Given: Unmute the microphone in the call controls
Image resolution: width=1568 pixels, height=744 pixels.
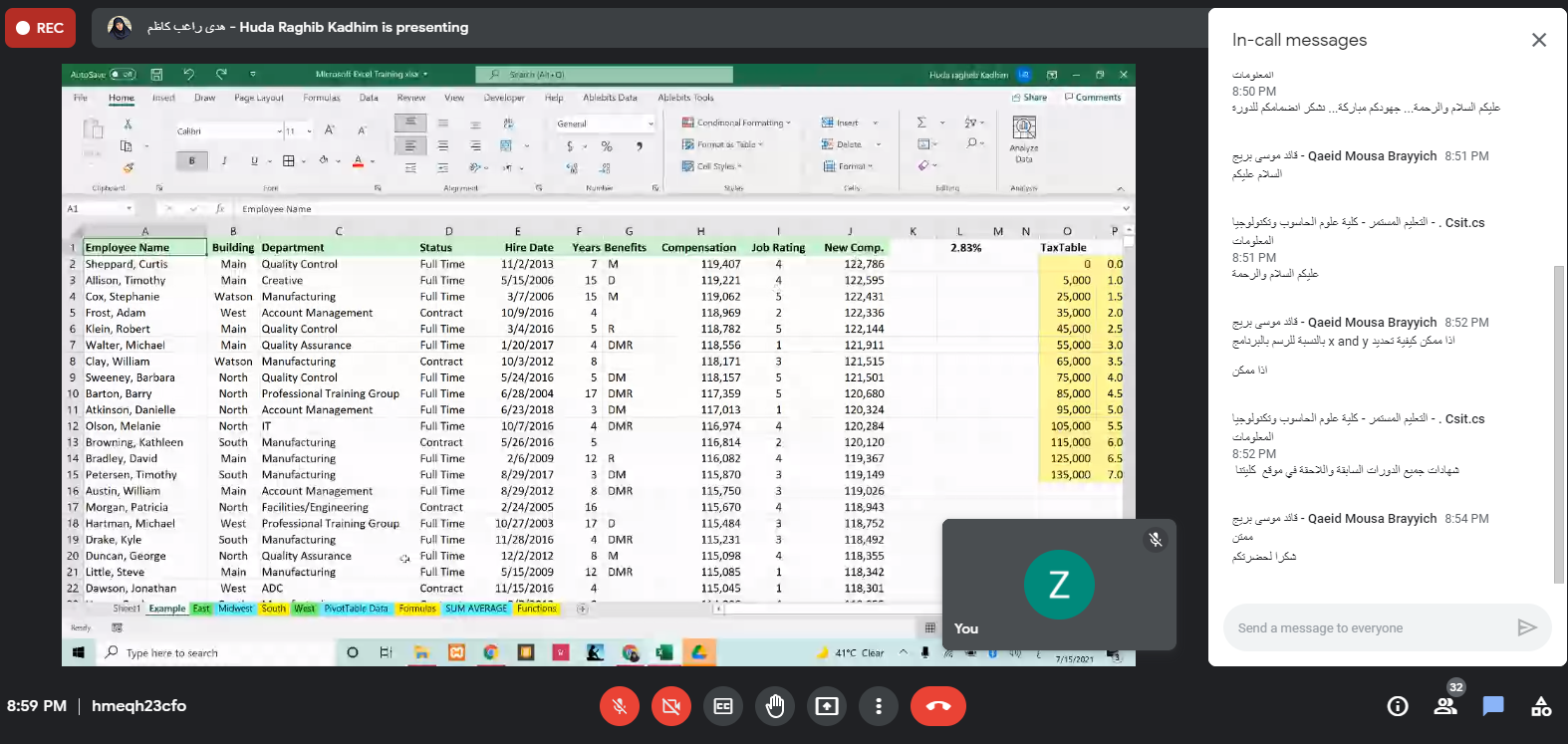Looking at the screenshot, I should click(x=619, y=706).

==

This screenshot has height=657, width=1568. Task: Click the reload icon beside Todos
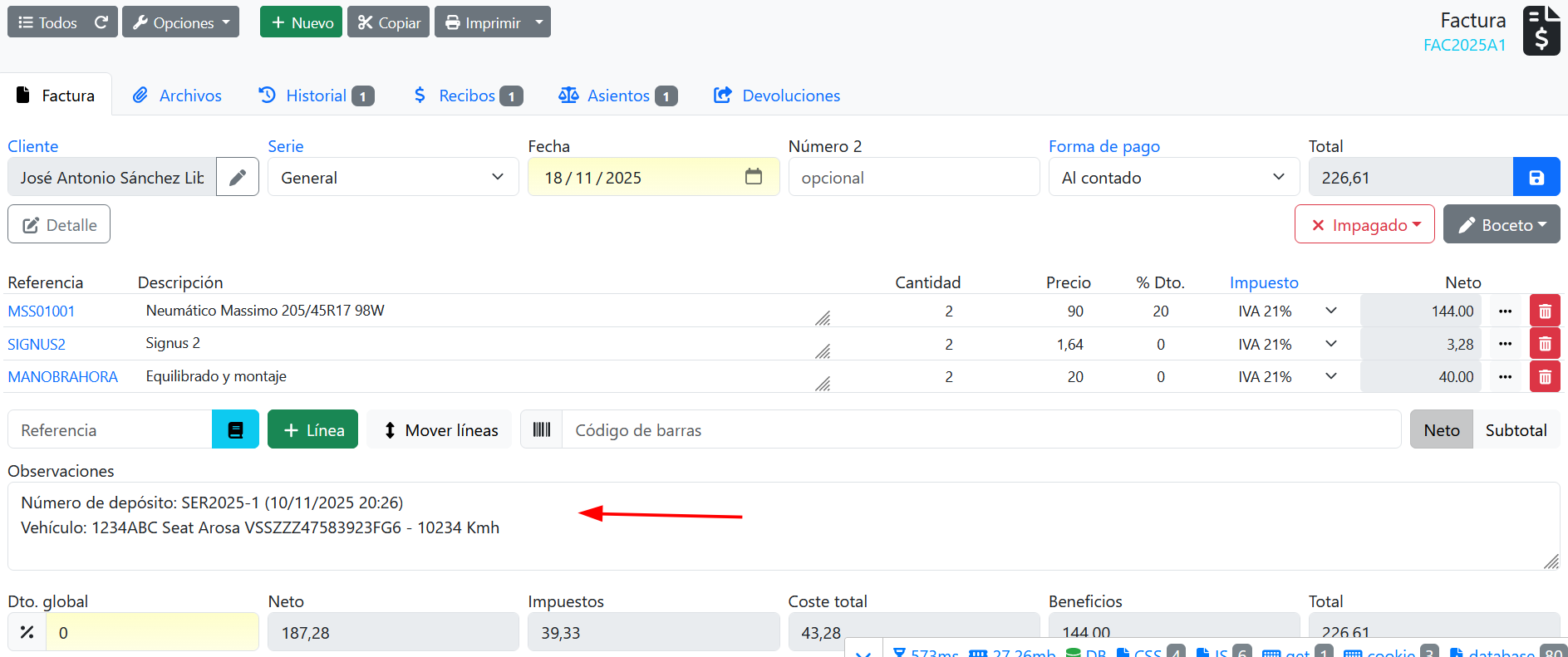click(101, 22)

* * *

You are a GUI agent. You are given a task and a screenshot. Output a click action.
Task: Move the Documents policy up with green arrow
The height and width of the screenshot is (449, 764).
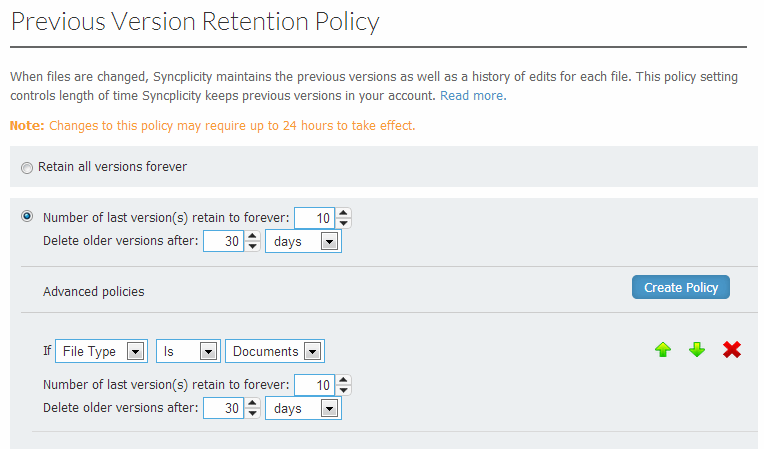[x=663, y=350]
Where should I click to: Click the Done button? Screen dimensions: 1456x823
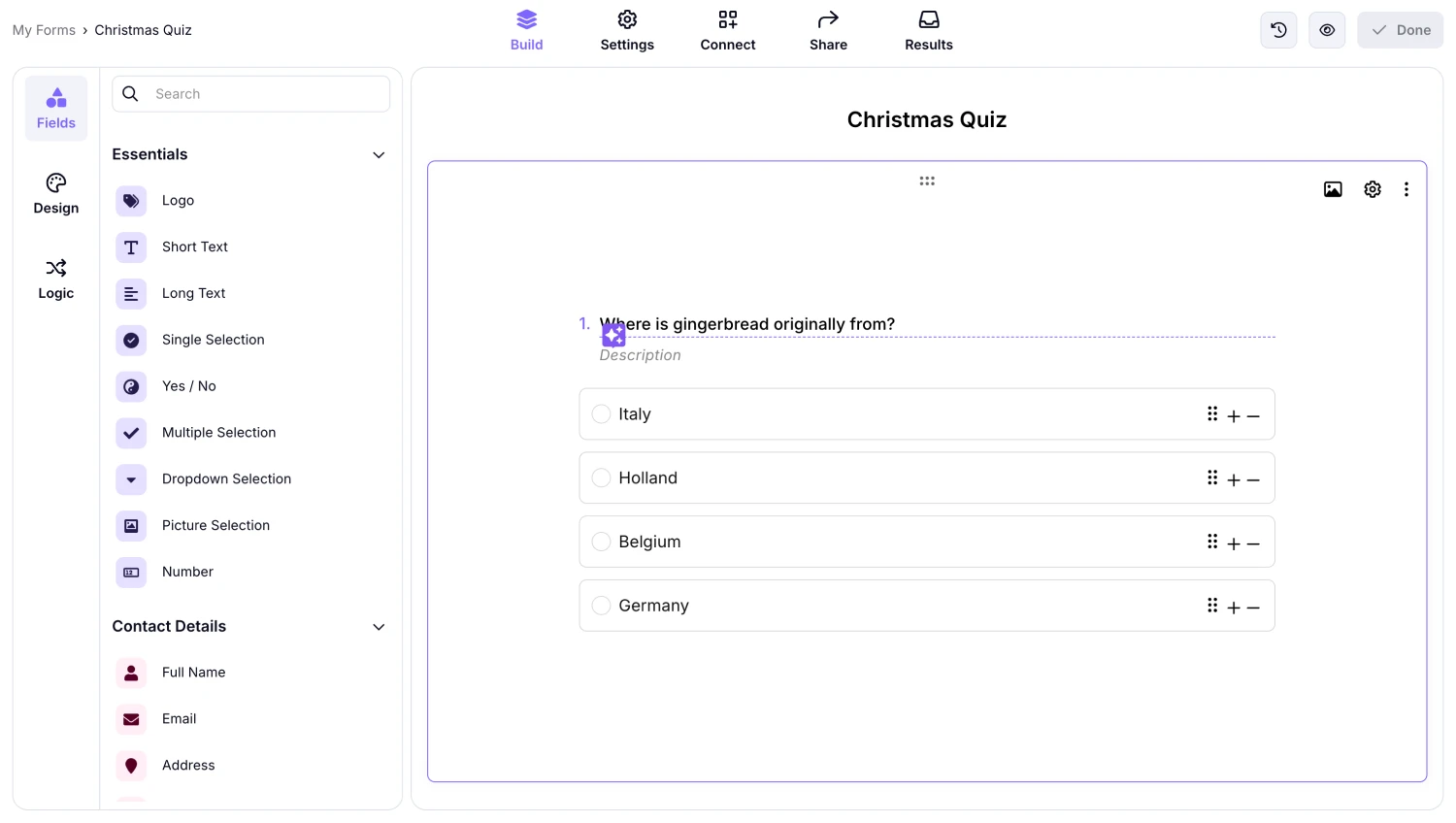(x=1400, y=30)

*What the exercise asks*
Reproduce word for word the part of the rows that opens with the line containing "You are a GUI" and closes with the line containing "(x=1400, y=30)", leaving out the pictures.

*Output*
You are a GUI agent. You are given a task and a screenshot. Output a click action.
Task: Move the Documents policy up with green arrow
The height and width of the screenshot is (449, 764).
[x=663, y=350]
Where should I click to: Click the Done button? Screen dimensions: 1456x823
(x=1400, y=30)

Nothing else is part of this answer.